In 2008 a wave of political unrest broke out across Tibetan regions in China. Characterized by street protests, inter-communal violence, and, later, by self-immolations, the political unrest was the most widespread since the annexation of Tibetan areas in the first decade of the People's Republic of China. And yet, although the unrest spread far and wide across the Tibet Plateau, not all areas were affected. This seminar draws on recent fieldwork in eastern Tibet to provide tentative answers to the question "why have some Tibetan localities mobilized politically while others have not?" Findings challenge previous scholarship on this subject, and shed light on political developments in Tibetan areas, including the dynamics of integration, state-society relations, the efficacy of China's nation-building project, and the prospects for further unrest.

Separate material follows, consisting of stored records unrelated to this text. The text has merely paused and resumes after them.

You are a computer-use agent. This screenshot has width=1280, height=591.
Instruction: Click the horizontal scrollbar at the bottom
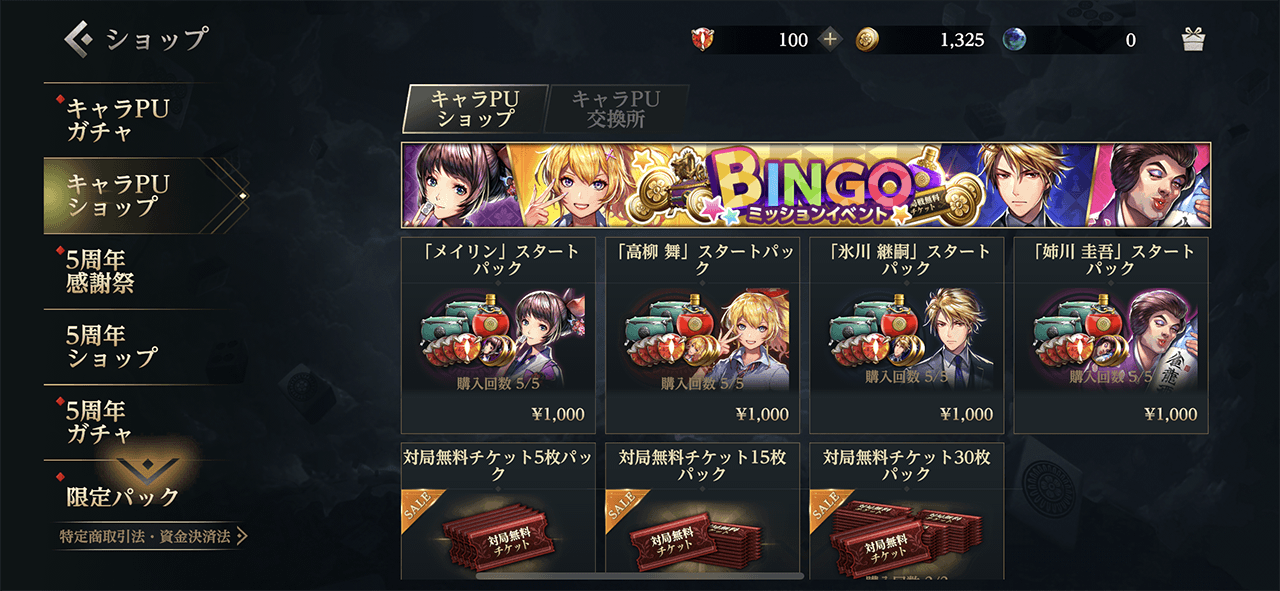640,576
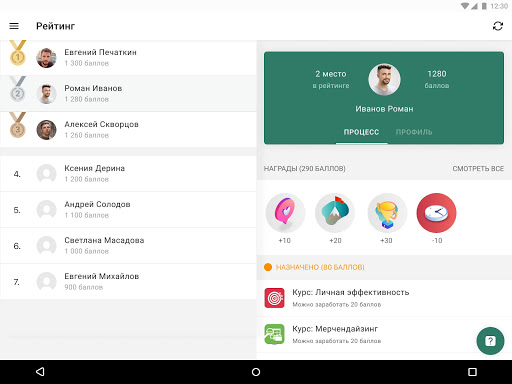The height and width of the screenshot is (384, 512).
Task: Click СМОТРЕТЬ ВСЕ awards link
Action: 478,169
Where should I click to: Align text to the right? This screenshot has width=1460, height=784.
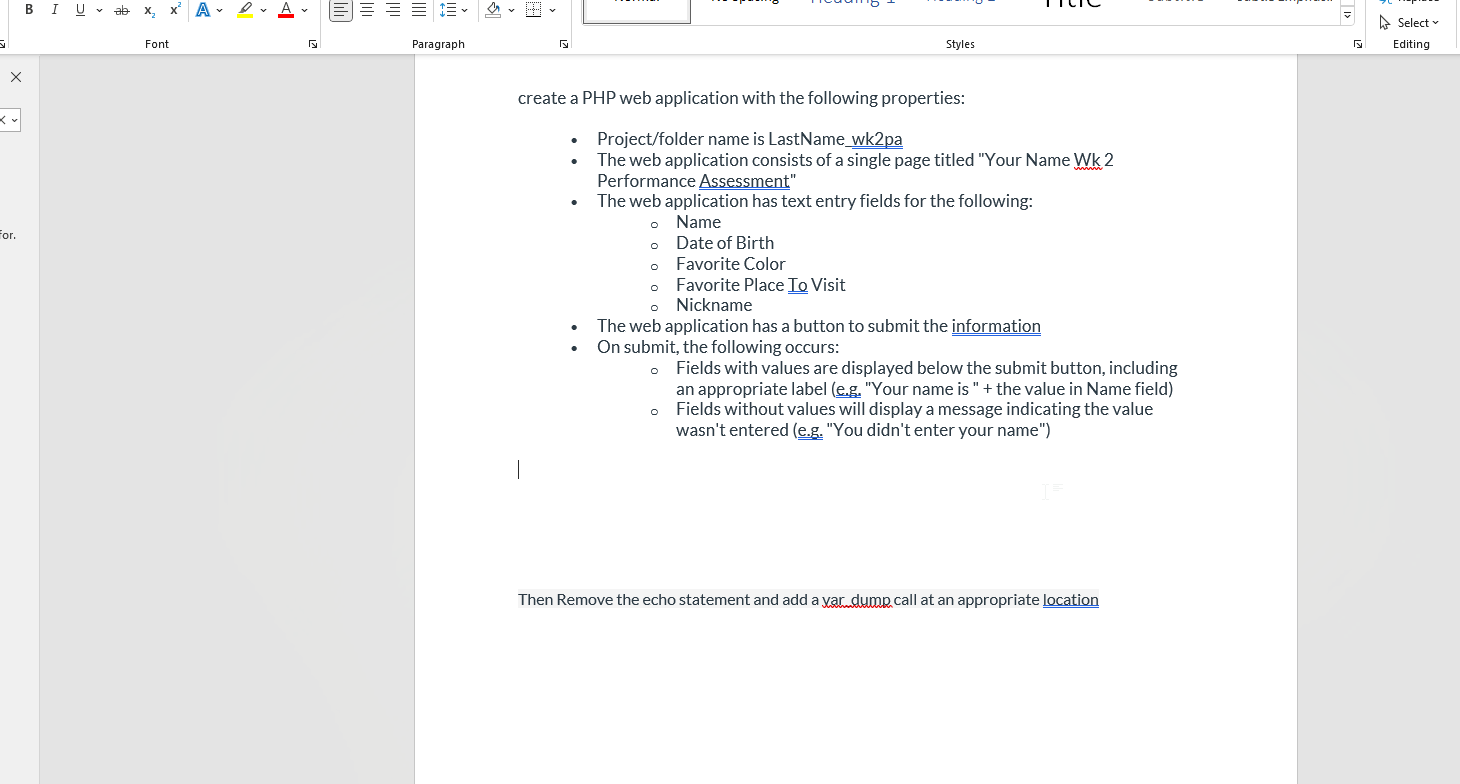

Ben Hillman of the Crawford School of Public Policy, Australian National University, is a comparative political scientist who specializes in ethnic politics and policies in China and Asia. He has worked as an advisor to Governments and the United Nations on peace building and post-conflict governance strategies. His book Patronage and Power: Local State Networks and Party-state Resilience in Rural China (Stanford University Press, 2014) examines local political institutions and decision-making in China’s ethnically diverse western regions. He is co-editor (with Gray Tuttle) of Ethnic Protest and Conflict in Tibet and Xinjiang: Unrest in China’s West (Columbia University Press, 2016). Dr. Hillman’s current research investigates the relationship between local patterns of governance and conflict in China’s Tibetan areas.